— Exercise objective —
Reproduce word for word the passage from the C++ performance notes below, starting at "Inlining functions, in" and ending at "in write_packet_to_buf calls.".

=== Selected extract ===

Avoid excessive copies

One way to avoid excessive copies is passing by refence when your data type is larger than 4 bytes in size. A reference is technically just a 4 byte pointer, so you don’t gain anything from passing an int by reference unless you want to modify it for some reason.

Similarly, avoid using memcpy when you can just do something like a cast:

template <typename T>
inline const T read() {
    T result = *(T*)&data[read_index];
    read_index += sizeof(T);
    return result;
}

to read an arbitrary data type. Note that this C style cast is not safe and using static_cast will not cause it to compile, but we’re just telling the cpu to read the bytes at &data[read_index] as a generic type ` T`.

Inline your functions

Inlining functions, in particular recursive ones offer a minor 10-14% performance benefit in practice pays off when you consider how often these are called in write_packet_to_buf calls.

Template your functions

Templating functions makes polymorphic type deduction occur at compile time through overloads as opposed to at runtime so it’s faster than the alternative runtime type deductions that take place in languages like Python or Java. In Python I was using an OrderedDict to do this! 😭

Results

To test in C++17 I used std::chrono and compared writing 1 million packets with the same structure to the equivalent code in Python.

auto start = std::chrono::high_resolution_clock::now();
for (unsigned int i = 0; i < 1000000; i++) {
    network::packet::packet_t<double, double, double, float, float, bool> playerpos2((double)3.0, (double)3.2, (double)15503.24, (float)315, (float)15423, true);
    byte_buf<256> aaaz;
    network::packet::write_packet_to_buf(aaaz, playerpos2);
}
auto end = std::chrono::high_resolution_clock::now();
auto duration = std::chrono::duration_cast<std::chrono::milliseconds>(end - start);
// ~625x faster than python
std::cout << "Took " << duration.count() << "ms\n"; 

In C++17 this takes 600ms on average in debug and 12ms in release.

=== Dataset extract ===

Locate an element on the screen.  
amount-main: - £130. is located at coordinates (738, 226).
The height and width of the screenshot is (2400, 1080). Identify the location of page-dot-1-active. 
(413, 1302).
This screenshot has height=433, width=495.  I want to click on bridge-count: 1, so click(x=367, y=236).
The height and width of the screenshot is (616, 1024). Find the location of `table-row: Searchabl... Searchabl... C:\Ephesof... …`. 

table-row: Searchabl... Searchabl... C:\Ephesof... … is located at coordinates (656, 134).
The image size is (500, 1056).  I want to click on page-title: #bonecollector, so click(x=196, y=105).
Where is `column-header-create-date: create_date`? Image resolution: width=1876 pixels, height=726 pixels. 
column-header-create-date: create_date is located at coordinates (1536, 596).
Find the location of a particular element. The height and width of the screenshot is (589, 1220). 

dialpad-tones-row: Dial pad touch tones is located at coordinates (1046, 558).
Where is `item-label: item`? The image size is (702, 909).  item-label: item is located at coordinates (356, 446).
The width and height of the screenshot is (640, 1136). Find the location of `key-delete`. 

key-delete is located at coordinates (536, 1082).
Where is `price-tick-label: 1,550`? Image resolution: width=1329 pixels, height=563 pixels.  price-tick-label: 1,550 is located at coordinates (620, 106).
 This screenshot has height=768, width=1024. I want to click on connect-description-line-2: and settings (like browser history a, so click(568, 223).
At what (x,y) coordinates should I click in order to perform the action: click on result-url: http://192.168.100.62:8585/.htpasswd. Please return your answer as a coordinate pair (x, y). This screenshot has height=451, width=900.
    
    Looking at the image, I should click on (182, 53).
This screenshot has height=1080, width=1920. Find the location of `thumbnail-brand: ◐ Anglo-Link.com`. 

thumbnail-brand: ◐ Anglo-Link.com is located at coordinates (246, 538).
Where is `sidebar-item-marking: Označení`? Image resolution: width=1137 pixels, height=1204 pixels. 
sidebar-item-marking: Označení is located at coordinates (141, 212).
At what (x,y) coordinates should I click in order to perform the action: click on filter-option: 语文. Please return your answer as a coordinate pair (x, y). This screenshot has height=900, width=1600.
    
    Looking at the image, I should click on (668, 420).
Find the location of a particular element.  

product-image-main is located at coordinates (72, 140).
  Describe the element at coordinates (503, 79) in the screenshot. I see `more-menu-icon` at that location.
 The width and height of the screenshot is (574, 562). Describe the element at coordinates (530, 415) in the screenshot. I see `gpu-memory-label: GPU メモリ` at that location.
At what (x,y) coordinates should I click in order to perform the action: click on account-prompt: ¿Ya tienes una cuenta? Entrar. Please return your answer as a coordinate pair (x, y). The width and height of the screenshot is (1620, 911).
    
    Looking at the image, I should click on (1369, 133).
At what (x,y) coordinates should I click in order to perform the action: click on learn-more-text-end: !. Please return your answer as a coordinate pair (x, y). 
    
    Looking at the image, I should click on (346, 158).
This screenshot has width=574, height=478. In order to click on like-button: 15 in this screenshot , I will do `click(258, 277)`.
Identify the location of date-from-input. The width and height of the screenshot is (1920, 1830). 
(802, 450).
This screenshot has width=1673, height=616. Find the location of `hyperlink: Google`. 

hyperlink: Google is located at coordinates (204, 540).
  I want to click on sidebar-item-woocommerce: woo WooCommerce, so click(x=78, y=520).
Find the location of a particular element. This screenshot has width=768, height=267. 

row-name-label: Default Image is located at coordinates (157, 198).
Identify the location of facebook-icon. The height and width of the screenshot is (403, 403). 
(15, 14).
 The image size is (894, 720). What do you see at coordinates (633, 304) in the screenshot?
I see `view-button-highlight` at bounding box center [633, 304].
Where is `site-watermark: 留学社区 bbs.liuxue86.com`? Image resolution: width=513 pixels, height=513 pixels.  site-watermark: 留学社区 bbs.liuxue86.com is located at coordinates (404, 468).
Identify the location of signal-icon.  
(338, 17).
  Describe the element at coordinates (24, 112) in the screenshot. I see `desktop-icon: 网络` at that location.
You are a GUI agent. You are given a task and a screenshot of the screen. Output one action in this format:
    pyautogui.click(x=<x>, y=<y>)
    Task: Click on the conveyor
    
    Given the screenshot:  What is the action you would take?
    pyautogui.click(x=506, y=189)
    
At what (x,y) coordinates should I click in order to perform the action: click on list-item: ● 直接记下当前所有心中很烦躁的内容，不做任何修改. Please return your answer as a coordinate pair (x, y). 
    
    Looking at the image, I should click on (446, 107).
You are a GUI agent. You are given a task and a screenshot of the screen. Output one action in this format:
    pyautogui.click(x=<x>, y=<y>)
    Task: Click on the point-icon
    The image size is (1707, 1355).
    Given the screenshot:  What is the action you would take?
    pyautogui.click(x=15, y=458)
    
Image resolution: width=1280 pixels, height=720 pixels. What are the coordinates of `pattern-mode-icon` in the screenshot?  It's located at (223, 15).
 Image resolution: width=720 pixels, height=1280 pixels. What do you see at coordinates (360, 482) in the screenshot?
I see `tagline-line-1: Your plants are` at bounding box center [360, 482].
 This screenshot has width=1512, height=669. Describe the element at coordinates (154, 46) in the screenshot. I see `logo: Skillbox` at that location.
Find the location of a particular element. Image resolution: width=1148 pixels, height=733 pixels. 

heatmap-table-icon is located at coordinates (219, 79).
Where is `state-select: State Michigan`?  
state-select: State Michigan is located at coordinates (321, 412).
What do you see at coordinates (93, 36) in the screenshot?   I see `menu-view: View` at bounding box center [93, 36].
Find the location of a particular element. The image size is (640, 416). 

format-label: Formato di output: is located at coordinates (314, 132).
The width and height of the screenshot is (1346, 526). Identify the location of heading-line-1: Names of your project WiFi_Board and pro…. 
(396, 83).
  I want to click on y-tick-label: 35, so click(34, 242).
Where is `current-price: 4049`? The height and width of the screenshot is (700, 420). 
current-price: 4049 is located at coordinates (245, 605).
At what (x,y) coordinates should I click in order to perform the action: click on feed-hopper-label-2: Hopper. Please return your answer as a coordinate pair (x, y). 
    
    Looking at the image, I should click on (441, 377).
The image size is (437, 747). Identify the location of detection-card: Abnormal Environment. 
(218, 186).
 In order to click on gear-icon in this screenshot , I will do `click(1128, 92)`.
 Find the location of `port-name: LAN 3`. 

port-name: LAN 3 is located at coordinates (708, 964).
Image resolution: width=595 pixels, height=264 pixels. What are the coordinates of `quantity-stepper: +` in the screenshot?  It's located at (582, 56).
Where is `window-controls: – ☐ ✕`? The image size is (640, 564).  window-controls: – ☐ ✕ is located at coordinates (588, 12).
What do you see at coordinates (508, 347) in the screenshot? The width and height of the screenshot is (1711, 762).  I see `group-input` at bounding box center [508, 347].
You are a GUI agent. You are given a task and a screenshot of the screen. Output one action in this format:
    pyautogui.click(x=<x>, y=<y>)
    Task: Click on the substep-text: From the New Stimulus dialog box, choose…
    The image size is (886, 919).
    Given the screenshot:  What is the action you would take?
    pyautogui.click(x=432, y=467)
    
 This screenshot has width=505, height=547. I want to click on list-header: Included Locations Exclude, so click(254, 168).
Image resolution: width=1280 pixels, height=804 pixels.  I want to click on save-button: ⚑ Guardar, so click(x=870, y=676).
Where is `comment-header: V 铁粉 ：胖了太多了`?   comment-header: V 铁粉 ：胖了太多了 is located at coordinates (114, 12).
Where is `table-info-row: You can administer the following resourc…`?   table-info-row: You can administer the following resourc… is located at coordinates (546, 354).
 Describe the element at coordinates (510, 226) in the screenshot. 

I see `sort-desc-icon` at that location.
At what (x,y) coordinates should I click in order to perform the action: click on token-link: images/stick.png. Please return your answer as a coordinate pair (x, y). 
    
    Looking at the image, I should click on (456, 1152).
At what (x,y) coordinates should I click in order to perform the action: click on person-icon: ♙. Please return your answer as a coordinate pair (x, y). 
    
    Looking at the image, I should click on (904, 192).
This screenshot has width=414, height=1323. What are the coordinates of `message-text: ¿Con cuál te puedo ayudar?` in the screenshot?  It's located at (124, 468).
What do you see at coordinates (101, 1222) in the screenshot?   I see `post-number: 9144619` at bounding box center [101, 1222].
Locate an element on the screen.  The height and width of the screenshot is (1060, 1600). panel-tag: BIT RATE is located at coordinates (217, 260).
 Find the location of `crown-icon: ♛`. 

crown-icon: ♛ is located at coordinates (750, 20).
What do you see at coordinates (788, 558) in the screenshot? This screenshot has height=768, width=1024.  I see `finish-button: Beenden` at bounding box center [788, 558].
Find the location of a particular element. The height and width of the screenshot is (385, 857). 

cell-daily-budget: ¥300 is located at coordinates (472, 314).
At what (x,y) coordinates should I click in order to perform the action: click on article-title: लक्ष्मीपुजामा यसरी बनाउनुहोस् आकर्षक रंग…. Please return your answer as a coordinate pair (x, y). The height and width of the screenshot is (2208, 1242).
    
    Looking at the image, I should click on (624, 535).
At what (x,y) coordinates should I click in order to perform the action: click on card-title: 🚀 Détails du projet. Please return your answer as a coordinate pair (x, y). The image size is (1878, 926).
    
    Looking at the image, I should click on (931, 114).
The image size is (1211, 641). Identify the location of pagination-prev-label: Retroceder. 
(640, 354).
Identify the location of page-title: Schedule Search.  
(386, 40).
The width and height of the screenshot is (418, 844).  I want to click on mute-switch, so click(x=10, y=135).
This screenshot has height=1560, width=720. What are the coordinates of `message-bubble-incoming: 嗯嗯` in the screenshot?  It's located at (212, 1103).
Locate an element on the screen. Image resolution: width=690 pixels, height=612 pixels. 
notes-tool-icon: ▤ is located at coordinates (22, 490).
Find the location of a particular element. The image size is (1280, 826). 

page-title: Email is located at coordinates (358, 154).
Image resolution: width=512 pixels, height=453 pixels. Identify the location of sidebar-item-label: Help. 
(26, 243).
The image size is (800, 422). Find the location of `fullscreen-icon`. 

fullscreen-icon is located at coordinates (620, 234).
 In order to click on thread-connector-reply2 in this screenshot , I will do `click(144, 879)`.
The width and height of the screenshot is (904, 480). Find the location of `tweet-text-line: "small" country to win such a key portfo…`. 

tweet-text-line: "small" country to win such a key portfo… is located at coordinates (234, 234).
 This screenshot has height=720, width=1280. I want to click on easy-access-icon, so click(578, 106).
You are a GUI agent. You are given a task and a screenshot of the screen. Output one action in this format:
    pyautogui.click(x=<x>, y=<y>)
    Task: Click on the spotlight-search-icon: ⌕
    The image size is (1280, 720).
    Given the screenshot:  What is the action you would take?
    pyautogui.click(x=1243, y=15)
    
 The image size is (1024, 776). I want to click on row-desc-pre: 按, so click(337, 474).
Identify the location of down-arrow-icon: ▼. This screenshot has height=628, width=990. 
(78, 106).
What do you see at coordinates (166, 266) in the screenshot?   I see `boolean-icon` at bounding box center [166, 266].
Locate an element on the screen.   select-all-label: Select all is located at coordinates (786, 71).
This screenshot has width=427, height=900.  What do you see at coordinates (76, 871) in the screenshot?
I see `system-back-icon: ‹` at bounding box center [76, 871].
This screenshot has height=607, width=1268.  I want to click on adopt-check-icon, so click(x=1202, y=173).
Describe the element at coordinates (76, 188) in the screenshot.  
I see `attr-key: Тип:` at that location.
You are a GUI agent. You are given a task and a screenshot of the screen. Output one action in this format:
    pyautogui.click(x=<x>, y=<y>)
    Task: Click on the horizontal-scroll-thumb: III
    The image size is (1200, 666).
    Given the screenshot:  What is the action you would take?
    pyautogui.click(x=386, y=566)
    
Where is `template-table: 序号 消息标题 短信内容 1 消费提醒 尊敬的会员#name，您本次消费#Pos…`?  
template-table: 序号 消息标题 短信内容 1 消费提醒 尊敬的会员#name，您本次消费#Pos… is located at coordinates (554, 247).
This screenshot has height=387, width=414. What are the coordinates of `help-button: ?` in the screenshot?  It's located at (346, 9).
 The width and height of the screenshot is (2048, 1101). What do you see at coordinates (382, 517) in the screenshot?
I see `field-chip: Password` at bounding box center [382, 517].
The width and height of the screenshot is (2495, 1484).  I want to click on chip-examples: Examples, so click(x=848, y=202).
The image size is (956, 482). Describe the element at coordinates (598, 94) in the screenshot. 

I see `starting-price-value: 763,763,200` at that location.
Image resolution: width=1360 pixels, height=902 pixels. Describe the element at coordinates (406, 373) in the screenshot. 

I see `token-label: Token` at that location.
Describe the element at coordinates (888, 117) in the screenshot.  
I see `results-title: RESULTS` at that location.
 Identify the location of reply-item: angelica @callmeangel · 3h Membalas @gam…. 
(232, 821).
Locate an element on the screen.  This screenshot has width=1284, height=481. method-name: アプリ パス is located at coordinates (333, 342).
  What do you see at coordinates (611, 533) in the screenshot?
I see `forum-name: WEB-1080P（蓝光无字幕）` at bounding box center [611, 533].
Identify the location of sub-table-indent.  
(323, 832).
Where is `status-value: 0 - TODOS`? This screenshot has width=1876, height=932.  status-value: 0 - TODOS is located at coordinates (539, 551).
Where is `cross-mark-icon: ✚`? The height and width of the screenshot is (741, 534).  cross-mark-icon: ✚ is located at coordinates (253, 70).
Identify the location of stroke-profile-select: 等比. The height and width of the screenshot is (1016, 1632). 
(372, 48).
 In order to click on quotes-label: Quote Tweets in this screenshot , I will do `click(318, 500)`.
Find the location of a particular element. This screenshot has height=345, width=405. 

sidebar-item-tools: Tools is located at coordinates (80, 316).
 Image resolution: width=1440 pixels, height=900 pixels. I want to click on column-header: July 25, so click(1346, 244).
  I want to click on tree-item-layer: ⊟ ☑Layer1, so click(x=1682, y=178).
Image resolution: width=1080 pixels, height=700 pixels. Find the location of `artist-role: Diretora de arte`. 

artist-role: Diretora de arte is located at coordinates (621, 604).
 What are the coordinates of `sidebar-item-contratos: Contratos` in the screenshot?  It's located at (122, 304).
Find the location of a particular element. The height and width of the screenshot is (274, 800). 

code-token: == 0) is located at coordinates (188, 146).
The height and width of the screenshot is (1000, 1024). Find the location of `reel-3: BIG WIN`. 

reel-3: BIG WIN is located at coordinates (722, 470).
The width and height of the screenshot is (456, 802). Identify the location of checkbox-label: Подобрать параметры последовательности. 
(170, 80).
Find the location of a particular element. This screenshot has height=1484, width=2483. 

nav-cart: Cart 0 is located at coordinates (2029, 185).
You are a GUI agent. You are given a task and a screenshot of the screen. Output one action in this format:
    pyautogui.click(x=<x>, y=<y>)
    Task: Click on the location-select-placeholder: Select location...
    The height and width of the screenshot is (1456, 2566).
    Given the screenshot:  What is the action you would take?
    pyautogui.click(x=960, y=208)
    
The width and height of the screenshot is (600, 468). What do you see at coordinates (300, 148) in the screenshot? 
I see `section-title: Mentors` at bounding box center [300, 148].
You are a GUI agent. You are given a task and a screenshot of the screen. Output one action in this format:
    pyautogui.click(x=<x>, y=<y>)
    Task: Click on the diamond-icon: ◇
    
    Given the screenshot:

===

— Final answer —
Inlining functions, in particular recursive ones offer a minor 10-14% performance benefit in practice pays off when you consider how often these are called in write_packet_to_buf calls.